■ Your objective ■
Return the lines of the material below exactly, beginning with the line that has "Viewport: 1428px width, 840px height." in it and finishing with the line that has "the search magnifier" in it. Leave all pictures aside.

■ Source data ■
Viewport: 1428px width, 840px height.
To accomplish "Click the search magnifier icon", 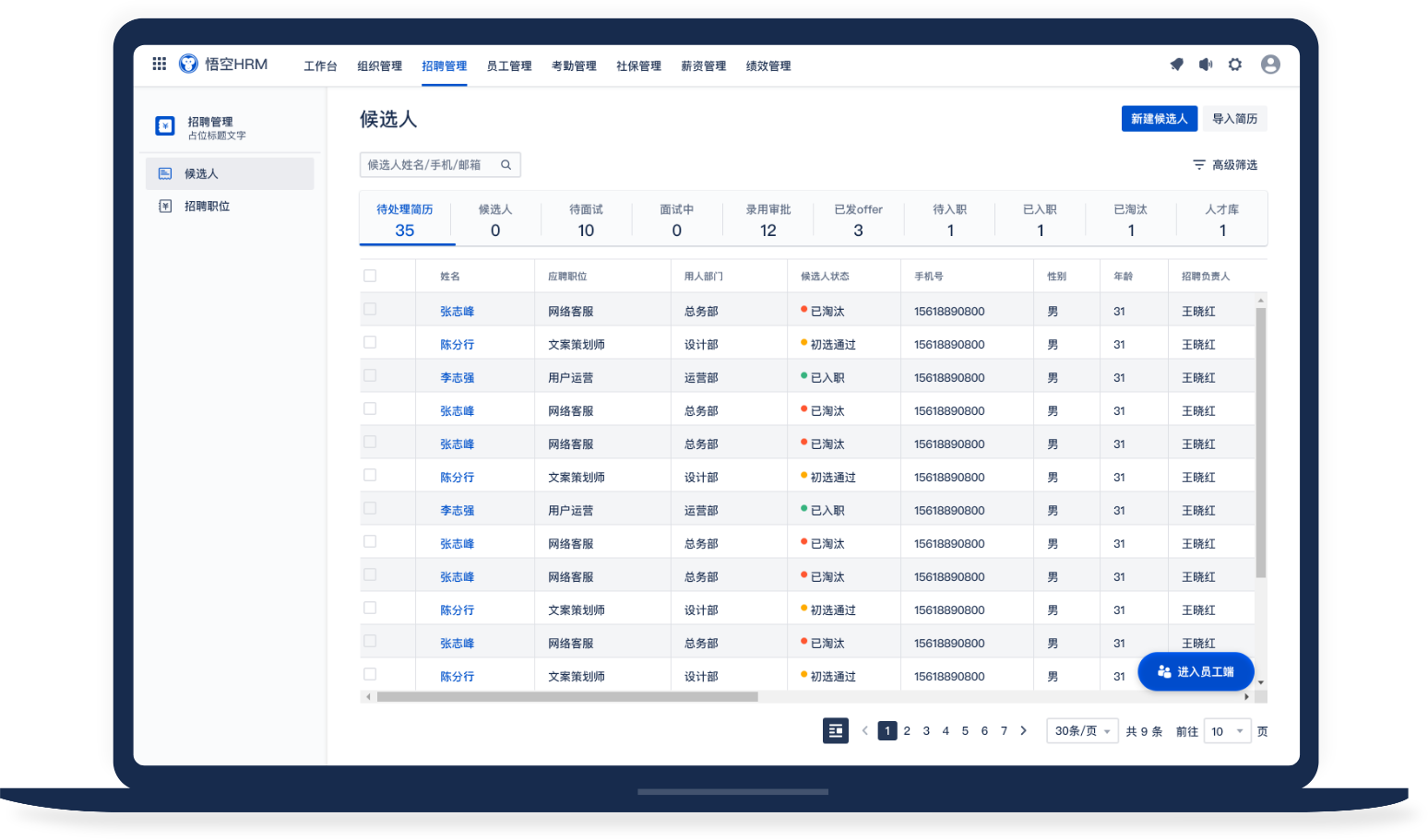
==
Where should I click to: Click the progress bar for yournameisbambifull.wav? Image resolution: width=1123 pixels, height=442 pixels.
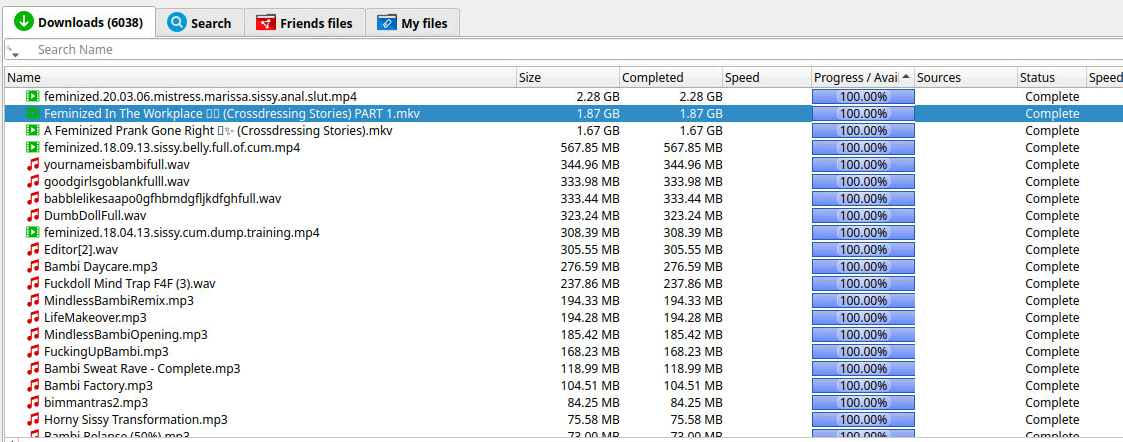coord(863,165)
==
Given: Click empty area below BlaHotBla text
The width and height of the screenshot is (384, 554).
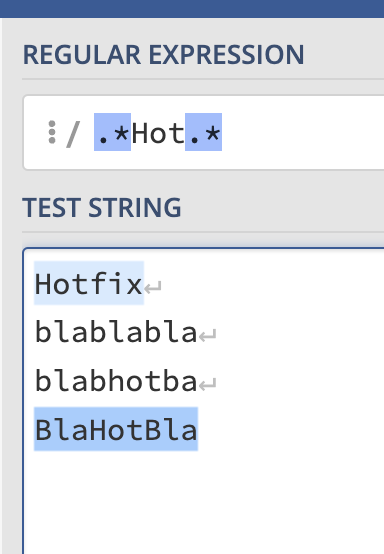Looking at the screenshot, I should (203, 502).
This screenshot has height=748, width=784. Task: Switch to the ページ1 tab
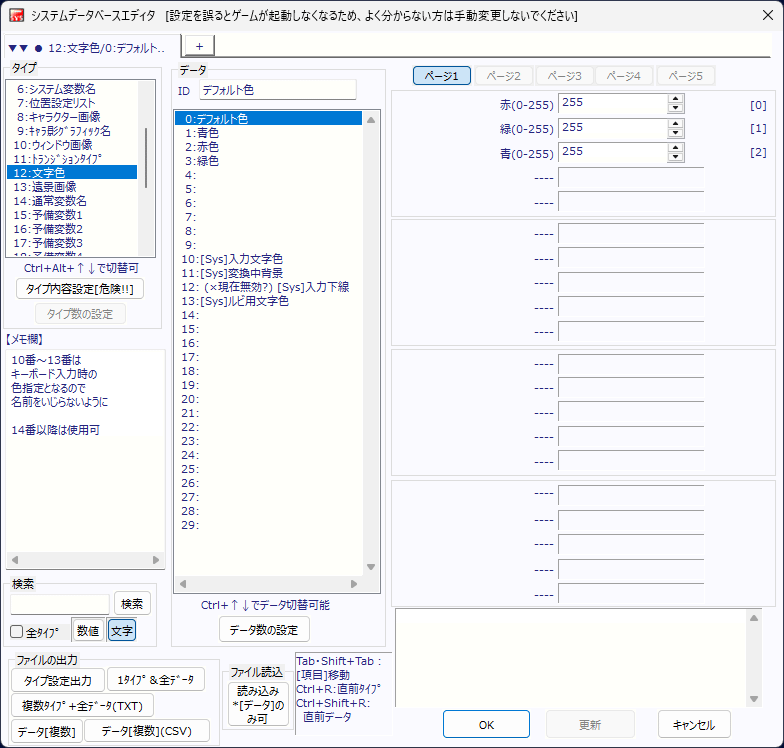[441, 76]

■ Task solution ■
Viewport: 1428px width, 840px height.
To accomplish "Click the search magnifier icon", 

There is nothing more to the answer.